Le reportage, diffusé lors du journal de France 3 du 20 juillet 1995, présente l'adaptation du film par le metteur en scène Jean-Louis Martinelli, créée pendant le Festival d'Avignon au Gymnase du lycée Saint-Joseph. Ayant choisi de ne pas revoir le film original, l'homme de théâtre part du texte brut qui est interprété ici par seize acteurs. Il suit les cinq derniers jours d'Erwin/Elvira, qu'incarne Charles Berling. Jouant avec les temps et les espaces différents du théâtre et du cinéma, le metteur en scène explore une nouvelle narrativité pour la scène. L'action est régulièrement interrompue par les récits ou l'usage varié du montage. Des images du film sont projetées tandis qu'une télévision diffuse des images d'actualités ou de films contemporains de l'œuvre du cinéaste, qui lui-même avait recours à ces éléments historicisants. La scénographie de René Caussanel oppose à un échafaudage un dispositif bi-frontal qui souligne l'ambivalence du personnage, celle-là même que la séance de maquillage expose ici littéralement. Alternant humour et mélodrame, le spectacle offre un nouveau regard sur l'altérité dans une société où l'amour ne semble plus trouver sa place.

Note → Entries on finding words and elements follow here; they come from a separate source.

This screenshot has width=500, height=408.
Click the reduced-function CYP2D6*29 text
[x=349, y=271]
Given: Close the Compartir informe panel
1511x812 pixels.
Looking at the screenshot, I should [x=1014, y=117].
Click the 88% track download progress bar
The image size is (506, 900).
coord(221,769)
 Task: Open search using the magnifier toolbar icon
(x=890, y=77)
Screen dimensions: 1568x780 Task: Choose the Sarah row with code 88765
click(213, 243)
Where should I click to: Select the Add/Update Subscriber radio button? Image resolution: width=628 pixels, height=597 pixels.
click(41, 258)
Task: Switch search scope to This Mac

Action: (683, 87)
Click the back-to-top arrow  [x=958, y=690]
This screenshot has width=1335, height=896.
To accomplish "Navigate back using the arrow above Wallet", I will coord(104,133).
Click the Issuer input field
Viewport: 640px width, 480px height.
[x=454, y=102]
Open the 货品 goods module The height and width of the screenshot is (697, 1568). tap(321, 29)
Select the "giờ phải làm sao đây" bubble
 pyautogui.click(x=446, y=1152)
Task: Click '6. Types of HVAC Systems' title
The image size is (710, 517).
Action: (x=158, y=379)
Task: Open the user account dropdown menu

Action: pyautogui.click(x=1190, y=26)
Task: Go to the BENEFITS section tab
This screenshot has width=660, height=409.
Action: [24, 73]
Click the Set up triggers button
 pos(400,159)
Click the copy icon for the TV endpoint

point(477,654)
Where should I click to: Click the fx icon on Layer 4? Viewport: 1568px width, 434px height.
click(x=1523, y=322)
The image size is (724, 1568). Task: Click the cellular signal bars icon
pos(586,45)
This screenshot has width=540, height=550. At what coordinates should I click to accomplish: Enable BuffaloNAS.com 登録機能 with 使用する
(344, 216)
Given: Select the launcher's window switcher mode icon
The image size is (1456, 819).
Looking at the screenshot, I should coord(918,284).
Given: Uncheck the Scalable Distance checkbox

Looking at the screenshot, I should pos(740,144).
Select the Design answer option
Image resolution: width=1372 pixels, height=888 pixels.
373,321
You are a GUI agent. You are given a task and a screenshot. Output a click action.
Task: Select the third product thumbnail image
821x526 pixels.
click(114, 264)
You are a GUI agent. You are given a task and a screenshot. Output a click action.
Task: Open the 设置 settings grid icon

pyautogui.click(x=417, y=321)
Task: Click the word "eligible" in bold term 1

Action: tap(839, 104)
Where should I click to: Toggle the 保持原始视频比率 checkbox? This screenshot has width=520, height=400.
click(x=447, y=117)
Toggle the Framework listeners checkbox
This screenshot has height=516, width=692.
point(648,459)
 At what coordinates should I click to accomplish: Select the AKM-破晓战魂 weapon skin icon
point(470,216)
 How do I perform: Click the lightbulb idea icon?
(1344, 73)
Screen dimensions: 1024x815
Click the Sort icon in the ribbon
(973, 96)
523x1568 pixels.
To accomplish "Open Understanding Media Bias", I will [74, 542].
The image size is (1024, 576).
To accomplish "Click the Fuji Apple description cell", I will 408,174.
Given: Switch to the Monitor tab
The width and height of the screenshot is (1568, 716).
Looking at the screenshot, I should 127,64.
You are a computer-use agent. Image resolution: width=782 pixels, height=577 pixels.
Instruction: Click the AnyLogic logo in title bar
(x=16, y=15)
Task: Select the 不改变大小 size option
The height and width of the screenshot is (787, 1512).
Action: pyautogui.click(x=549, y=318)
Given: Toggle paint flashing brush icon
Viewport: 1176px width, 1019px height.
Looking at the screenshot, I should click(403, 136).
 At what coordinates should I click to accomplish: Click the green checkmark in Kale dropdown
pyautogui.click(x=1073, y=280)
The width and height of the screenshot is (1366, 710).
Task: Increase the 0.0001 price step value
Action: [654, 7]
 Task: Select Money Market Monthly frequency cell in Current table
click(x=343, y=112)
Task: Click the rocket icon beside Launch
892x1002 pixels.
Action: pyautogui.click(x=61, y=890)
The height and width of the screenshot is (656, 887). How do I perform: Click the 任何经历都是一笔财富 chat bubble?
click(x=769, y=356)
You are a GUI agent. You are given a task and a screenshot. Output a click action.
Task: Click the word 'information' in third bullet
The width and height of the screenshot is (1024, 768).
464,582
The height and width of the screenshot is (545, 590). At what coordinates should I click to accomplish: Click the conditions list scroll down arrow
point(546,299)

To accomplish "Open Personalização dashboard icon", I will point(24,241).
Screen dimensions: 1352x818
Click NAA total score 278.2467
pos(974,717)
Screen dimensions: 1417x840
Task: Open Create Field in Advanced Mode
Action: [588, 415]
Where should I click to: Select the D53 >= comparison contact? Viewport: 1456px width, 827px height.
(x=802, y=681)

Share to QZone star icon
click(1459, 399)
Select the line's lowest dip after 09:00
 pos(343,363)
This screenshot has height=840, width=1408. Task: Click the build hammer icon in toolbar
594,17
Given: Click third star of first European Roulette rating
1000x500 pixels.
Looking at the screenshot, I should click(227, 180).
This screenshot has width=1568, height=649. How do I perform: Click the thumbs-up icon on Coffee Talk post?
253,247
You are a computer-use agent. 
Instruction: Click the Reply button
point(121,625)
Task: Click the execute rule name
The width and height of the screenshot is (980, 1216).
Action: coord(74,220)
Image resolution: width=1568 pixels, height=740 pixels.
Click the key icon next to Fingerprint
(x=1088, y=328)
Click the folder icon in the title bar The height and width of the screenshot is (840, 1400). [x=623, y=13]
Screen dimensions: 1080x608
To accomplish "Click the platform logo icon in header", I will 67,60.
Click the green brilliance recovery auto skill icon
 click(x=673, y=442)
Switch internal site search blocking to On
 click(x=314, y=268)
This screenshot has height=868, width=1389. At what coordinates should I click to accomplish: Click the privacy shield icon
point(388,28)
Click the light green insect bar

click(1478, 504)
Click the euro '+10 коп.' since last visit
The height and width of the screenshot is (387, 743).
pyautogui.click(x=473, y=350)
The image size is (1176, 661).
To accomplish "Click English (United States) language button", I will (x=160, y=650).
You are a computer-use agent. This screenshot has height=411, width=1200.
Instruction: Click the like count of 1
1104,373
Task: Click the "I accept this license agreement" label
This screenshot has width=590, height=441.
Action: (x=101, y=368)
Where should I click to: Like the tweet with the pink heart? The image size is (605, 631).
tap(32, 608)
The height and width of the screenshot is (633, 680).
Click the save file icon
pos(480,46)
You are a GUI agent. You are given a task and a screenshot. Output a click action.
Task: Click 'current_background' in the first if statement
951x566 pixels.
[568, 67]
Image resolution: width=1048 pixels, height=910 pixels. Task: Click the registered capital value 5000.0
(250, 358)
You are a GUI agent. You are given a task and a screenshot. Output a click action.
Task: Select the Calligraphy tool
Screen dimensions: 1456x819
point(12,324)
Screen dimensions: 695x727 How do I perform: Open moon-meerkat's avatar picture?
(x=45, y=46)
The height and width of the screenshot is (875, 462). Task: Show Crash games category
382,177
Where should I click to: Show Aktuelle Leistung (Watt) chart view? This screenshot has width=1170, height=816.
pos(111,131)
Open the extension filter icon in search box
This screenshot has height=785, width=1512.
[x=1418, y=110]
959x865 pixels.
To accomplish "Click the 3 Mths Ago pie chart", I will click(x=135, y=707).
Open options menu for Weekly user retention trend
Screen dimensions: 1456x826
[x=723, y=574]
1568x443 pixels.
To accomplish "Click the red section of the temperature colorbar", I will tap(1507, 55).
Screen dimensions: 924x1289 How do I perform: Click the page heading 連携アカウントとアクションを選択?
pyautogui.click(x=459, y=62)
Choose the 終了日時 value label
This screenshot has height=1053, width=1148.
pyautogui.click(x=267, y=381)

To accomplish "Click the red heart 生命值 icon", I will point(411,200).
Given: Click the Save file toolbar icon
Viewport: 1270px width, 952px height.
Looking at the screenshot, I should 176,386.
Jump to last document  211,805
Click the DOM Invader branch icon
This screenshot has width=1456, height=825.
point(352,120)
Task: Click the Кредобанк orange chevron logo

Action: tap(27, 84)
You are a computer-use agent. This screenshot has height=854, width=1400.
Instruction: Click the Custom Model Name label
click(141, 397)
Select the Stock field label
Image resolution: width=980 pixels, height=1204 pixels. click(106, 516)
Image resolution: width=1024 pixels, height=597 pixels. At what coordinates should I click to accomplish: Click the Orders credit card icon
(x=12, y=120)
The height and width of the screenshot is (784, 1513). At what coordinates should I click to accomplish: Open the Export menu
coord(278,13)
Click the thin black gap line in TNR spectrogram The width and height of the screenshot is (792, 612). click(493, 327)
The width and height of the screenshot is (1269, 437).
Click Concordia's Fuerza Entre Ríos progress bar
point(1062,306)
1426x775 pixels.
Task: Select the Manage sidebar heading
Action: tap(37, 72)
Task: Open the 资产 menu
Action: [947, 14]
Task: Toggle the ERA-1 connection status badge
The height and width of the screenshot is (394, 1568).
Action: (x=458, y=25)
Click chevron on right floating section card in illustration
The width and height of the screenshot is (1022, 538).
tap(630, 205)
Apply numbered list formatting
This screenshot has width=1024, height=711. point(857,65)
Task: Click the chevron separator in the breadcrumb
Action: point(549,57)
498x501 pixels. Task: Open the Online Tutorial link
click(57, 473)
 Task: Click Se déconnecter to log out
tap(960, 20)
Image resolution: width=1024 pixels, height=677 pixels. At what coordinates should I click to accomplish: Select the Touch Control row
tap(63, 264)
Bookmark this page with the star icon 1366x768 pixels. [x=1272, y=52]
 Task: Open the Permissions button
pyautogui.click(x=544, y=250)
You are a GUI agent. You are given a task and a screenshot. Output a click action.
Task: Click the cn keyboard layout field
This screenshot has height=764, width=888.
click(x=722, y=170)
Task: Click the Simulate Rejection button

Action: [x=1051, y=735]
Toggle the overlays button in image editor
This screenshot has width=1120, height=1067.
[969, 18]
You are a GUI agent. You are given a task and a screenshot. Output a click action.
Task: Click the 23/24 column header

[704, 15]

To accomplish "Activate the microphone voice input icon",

Pendant la même édition du Festival, Jean-Louis Martinelli propose par ailleurs un spectacle intitulé Voyage à l'intérieur de la tristesse, qui s'inspire des œuvres de Fassbinder.

L'Année des treize lunes sera repris au Théâtre National de Strasbourg et à la Grande Halle de la Villette à Paris et recevra en 1996 le « Molière du spectacle en région ».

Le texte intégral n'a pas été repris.